As air travel recovered early last year, there were a series of high-profile close calls between planes at major U.S. airports, including those at JFK and Austin-Bergstrom International Airport.

“The traffic picked up. You had more near misses,” says Thea Feyereisen, part of the Honeywell team that worked on the system. The timing was right to revive the warning system.

“Previously when we talked to airlines, they weren’t interested.
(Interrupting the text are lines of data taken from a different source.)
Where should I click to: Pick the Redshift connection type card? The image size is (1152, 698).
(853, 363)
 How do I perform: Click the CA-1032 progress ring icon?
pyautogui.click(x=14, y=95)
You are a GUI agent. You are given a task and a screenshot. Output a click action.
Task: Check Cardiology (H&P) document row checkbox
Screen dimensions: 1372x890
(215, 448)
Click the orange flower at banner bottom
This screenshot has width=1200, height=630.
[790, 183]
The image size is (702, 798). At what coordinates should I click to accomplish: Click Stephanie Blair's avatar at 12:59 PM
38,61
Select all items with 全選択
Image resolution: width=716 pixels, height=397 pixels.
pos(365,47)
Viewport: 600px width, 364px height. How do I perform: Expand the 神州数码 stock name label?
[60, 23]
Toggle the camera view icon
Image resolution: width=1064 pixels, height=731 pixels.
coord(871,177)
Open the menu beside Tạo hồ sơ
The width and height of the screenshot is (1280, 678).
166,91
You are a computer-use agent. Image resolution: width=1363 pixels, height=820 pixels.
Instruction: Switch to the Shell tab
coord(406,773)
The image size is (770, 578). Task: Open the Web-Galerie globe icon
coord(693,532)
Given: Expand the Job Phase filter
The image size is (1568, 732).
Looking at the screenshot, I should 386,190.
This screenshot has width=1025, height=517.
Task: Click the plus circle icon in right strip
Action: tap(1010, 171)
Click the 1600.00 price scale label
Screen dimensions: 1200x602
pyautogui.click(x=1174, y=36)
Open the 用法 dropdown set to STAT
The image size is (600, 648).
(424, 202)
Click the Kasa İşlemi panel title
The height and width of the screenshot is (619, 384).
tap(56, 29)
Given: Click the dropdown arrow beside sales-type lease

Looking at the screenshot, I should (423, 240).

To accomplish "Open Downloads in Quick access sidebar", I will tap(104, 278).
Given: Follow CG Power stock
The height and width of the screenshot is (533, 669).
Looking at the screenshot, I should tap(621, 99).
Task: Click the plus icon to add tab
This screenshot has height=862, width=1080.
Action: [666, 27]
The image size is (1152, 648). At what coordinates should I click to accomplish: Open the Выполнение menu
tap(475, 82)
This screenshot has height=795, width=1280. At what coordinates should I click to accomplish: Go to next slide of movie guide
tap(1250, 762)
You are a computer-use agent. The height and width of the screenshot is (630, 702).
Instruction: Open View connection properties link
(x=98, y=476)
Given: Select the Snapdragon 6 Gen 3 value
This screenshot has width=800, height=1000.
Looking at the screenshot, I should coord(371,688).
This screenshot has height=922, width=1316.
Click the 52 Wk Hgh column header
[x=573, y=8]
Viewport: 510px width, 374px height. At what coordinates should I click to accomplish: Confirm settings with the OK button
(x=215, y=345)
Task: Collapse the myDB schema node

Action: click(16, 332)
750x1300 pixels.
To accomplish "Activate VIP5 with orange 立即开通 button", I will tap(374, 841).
Last year we started talking to the airlines again, and now they are interested,” she said.

Still, Honeywell doesn’t have a launch customer, and company officials won’t say how much it would cost to outfit an aircraft.

Feyereisen was asked if the system would have prevented the close calls in New York and Austin.

“What our lawyers are telling us to say (is) we are reducing the risk of a runway incursion. We’re giving the pilot more time to make a decision” on whether, for example, he should cancel a landing and fly around the airport instead, she said. “Still, the pilot has to make a decision.”